## BEGIN DATASET EXTRACT
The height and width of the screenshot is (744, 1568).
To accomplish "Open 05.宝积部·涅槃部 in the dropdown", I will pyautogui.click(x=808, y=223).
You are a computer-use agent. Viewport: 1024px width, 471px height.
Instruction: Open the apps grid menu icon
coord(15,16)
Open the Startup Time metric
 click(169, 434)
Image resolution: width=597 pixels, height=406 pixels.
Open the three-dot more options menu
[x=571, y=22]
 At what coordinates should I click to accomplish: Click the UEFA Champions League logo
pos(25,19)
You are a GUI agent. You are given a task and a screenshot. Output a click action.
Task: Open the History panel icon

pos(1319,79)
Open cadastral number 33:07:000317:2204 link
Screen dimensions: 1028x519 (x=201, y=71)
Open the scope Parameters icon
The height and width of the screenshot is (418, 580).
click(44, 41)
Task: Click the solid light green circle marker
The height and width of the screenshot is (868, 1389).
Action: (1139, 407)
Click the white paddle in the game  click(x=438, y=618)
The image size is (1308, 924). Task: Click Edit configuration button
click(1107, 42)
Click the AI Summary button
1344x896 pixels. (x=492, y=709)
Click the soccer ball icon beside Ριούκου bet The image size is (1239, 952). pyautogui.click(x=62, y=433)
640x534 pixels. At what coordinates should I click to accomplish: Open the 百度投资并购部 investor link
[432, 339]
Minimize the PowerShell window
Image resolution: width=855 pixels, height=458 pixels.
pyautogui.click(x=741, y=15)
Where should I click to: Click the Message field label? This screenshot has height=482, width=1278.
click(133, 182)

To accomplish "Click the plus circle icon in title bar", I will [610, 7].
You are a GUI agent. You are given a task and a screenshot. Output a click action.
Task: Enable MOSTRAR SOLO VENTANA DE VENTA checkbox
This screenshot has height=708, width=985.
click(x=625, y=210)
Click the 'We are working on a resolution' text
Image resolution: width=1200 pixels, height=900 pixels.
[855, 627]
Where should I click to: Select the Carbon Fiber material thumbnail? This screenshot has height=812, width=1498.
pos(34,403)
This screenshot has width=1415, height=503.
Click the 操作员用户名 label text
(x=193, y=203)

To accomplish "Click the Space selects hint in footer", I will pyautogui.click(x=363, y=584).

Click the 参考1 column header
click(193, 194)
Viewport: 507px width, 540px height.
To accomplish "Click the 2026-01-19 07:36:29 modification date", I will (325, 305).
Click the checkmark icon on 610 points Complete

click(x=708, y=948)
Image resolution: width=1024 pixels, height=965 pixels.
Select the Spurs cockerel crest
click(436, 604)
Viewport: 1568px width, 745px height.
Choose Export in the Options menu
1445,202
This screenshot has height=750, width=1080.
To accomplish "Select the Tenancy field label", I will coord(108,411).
## END DATASET EXTRACT
### GIVEN PROBLEM:
Reproduce the items above, replacing every occurrence of "screenshot" with "screen capture" and leaving everything else unchanged.

### OUTPUT FOR THIS TASK:
The height and width of the screen capture is (744, 1568).
To accomplish "Open 05.宝积部·涅槃部 in the dropdown", I will pyautogui.click(x=808, y=223).
You are a computer-use agent. Viewport: 1024px width, 471px height.
Instruction: Open the apps grid menu icon
coord(15,16)
Open the Startup Time metric
 click(169, 434)
Image resolution: width=597 pixels, height=406 pixels.
Open the three-dot more options menu
[x=571, y=22]
 At what coordinates should I click to accomplish: Click the UEFA Champions League logo
pos(25,19)
You are a GUI agent. You are given a task and a screen capture. Output a click action.
Task: Open the History panel icon

pos(1319,79)
Open cadastral number 33:07:000317:2204 link
Screen dimensions: 1028x519 (x=201, y=71)
Open the scope Parameters icon
The height and width of the screen capture is (418, 580).
click(44, 41)
Task: Click the solid light green circle marker
The height and width of the screen capture is (868, 1389).
Action: (1139, 407)
Click the white paddle in the game  click(x=438, y=618)
The image size is (1308, 924). Task: Click Edit configuration button
click(1107, 42)
Click the AI Summary button
1344x896 pixels. (x=492, y=709)
Click the soccer ball icon beside Ριούκου bet The image size is (1239, 952). pyautogui.click(x=62, y=433)
640x534 pixels. At what coordinates should I click to accomplish: Open the 百度投资并购部 investor link
[432, 339]
Minimize the PowerShell window
Image resolution: width=855 pixels, height=458 pixels.
pyautogui.click(x=741, y=15)
Where should I click to: Click the Message field label? This screen capture has height=482, width=1278.
click(133, 182)

To accomplish "Click the plus circle icon in title bar", I will [610, 7].
You are a GUI agent. You are given a task and a screen capture. Output a click action.
Task: Enable MOSTRAR SOLO VENTANA DE VENTA checkbox
This screen capture has height=708, width=985.
click(x=625, y=210)
Click the 'We are working on a resolution' text
Image resolution: width=1200 pixels, height=900 pixels.
[855, 627]
Where should I click to: Select the Carbon Fiber material thumbnail? This screen capture has height=812, width=1498.
pos(34,403)
This screen capture has width=1415, height=503.
Click the 操作员用户名 label text
(x=193, y=203)

To accomplish "Click the Space selects hint in footer", I will pyautogui.click(x=363, y=584).

Click the 参考1 column header
click(193, 194)
Viewport: 507px width, 540px height.
To accomplish "Click the 2026-01-19 07:36:29 modification date", I will (325, 305).
Click the checkmark icon on 610 points Complete

click(x=708, y=948)
Image resolution: width=1024 pixels, height=965 pixels.
Select the Spurs cockerel crest
click(436, 604)
Viewport: 1568px width, 745px height.
Choose Export in the Options menu
1445,202
This screen capture has height=750, width=1080.
To accomplish "Select the Tenancy field label", I will coord(108,411).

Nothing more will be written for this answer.